Collected data entries:

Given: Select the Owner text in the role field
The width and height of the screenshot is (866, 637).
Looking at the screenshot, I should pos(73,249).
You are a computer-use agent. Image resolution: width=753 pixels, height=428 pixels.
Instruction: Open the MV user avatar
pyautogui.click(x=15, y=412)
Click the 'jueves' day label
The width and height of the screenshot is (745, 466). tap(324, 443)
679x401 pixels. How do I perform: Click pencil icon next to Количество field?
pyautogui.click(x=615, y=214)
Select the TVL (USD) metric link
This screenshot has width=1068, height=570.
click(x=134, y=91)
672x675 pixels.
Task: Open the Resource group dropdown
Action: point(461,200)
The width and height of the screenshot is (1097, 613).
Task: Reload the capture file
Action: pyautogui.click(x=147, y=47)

About this exercise
Give back all the records above exactly. Keep every word.

Written response
Given: Select the Owner text in the role field
The width and height of the screenshot is (866, 637).
Looking at the screenshot, I should pos(73,249).
You are a computer-use agent. Image resolution: width=753 pixels, height=428 pixels.
Instruction: Open the MV user avatar
pyautogui.click(x=15, y=412)
Click the 'jueves' day label
The width and height of the screenshot is (745, 466). tap(324, 443)
679x401 pixels. How do I perform: Click pencil icon next to Количество field?
pyautogui.click(x=615, y=214)
Select the TVL (USD) metric link
This screenshot has width=1068, height=570.
click(x=134, y=91)
672x675 pixels.
Task: Open the Resource group dropdown
Action: point(461,200)
The width and height of the screenshot is (1097, 613).
Task: Reload the capture file
Action: pyautogui.click(x=147, y=47)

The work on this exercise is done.